> **TEKS SUMBER**
========

Saat Boediono menjabat direksi BI, kata Adhie, terjadi kebakaran di Gedung BI pada 8 Desember 1997, setelah sebelumnya ada kebakaran di gedung Badan Perenancanaan Pembangunan Nasional (Bappenas). Dan di gedung BI tersebut ada dokumen-dokumen yang terbakar.
"Dibakarnya gedung BI lantai 23 dan 24 harus kembali diusut karena ada korban tewas 15 orang. Kala diungkap kembli, Boediono diprediksi akan lebih mudah diusut karena kriminal murni.
"Memang harus masuk lewat jalur kriminal, siapa yang bakar gedung BI. Dan yang bertanggungjawab saat itu Boediono," demikian Adhie.
Secara khusus, keterlibatan Bodiono di balik pengucuran danatalangan Bantuan Likuiditas Bank Indonesia (BLBI) terungkap dalam Putusan Kasasi MA No. 981/K/PID/2004.
Dalam putusan itu disebutkan bahwa pada tanggal 21 Agustus 1997 bersama Paul Soetopo, Boediono yang kini adalah Wakil Presiden RI menyetujui dan memberikan fasilitas saldo debet kepada tiga bank, yakni Bank Harapan Sentosa, Bank Nusa Internasional dan Bank Nasional.
Dalam putusan itu juga disebutkan bahwa Paul Soetopo telah dipidana penjara selama 1 tahun 6 bulan dan didenda sebesar Rp 20 juta atas perbuatannya itu. Sementara Boediono yang menjadi koleganya, hingga kini masih bisa melenggang bebas, bahkan menjadi orang terkuat kedua di Indonesia.
BLBI merupakan skema pinjaman yang dikucurkan BI untuk sejumlah bank yang sedang mengalami persoalan likuiditas ketika Indonesia diterjang krisis moneter yang berkembang menjadi krisis ekonomi di tahun 1998. Skema bantuan ini didasarkan pada perjanjian antara Indonesia dan International Monetary Fund (IMF).
Setidaknya, sampai 1998 BI telah menyalurkan dana segar sebesar Rp 147,7 triliun dana BLBI kepada 48 bank. Belakangan audit yang dilakukan BPK menemukan potensi penyimpangan sebesar Rp 138 triliun.
BHS, salah satu dari tiga bank yang diselamatkan Boediono dan Paul Sutopo adalah milik Hendra Raharja alias Tan Tjoe Hing. Sejak awal, modus operandi bank ini sudah mengkhawatirkan. BHS membangun cabang di banyak tempat dengan menggunakan model franchise. Hal ini sebenarnya tidak diperolehkan dan melanggar hukum. Namun BI menutup mata, bahkan tetap mengucurkan bantuan sekitar Rp 2 triliun untuk BHS.
Setelah BI mengucurkan danatalangan, Hendra Rahardja membobol BHS dan melarikan diri ke Australia. Dalam pengadilan in absentia di bulan Maret 2002 Pengadilan Negeri Jakarta Pusat menjatuhkan hukuman penjara seumur hidup untuk Hendra Rahardja. Dia diwajibkan membayar denda sebesar Rp 30 juta dan mengganti kerugian sebesar Rp 1 triliun.

========

> **DAFTAR ITEM**
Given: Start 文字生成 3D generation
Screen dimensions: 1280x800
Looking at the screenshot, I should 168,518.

========

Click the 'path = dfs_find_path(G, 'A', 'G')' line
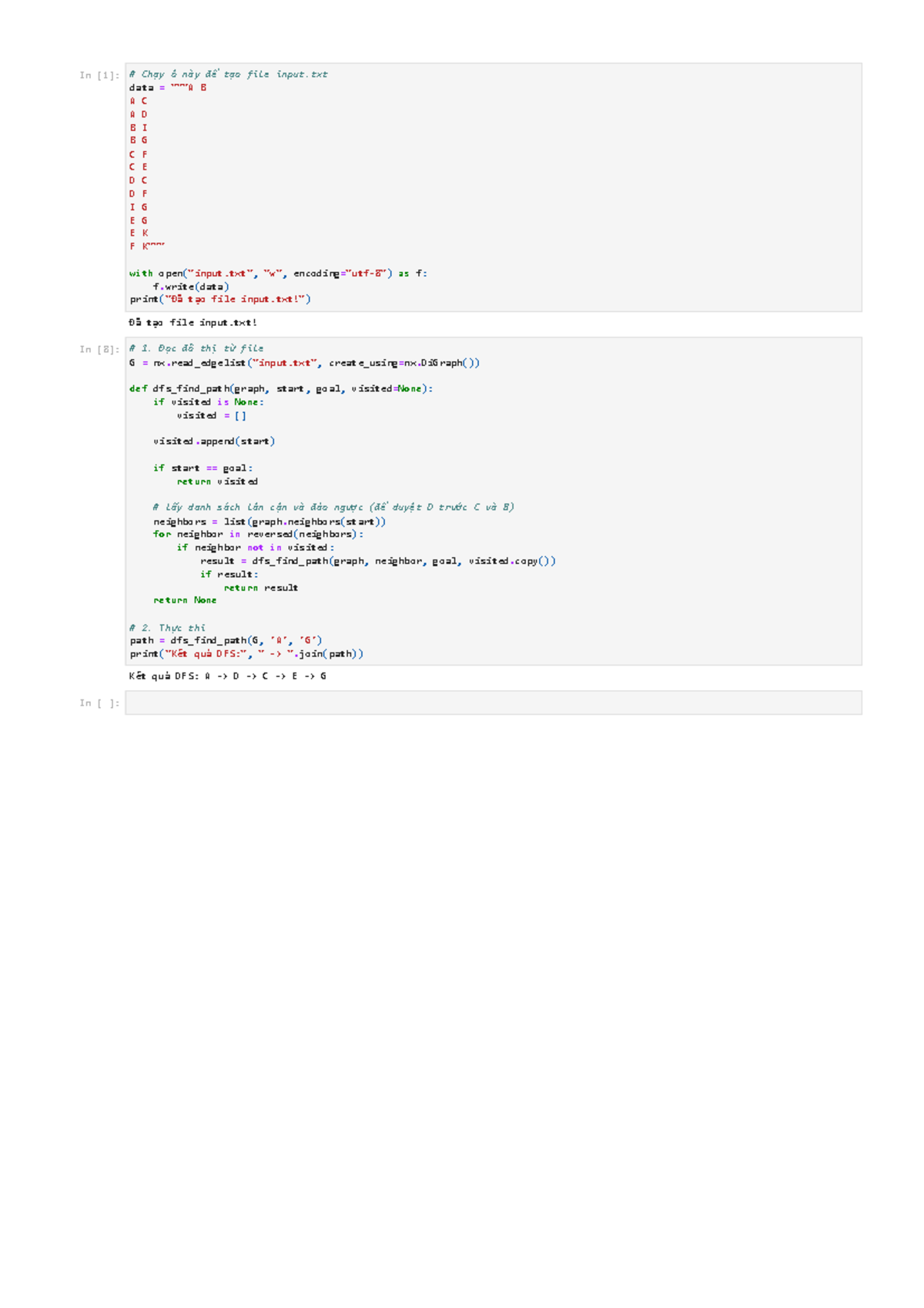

========

> **SOAL LATIHAN**
a - Menurut teks sumber, berapa lama hukuman penjara yang dijatuhkan kepada Paul Soetopo?
b - Salin tanpa perubahan bagian teks sumber yang dimulai pada "Setidaknya, sampai 1998" dan berakhir pada "Rp 138 triliun.".

> **JAWABAN PER SOAL**
a - Satu tahun enam bulan.

b -
Setidaknya, sampai 1998 BI telah menyalurkan dana segar sebesar Rp 147,7 triliun dana BLBI kepada 48 bank. Belakangan audit yang dilakukan BPK menemukan potensi penyimpangan sebesar Rp 138 triliun.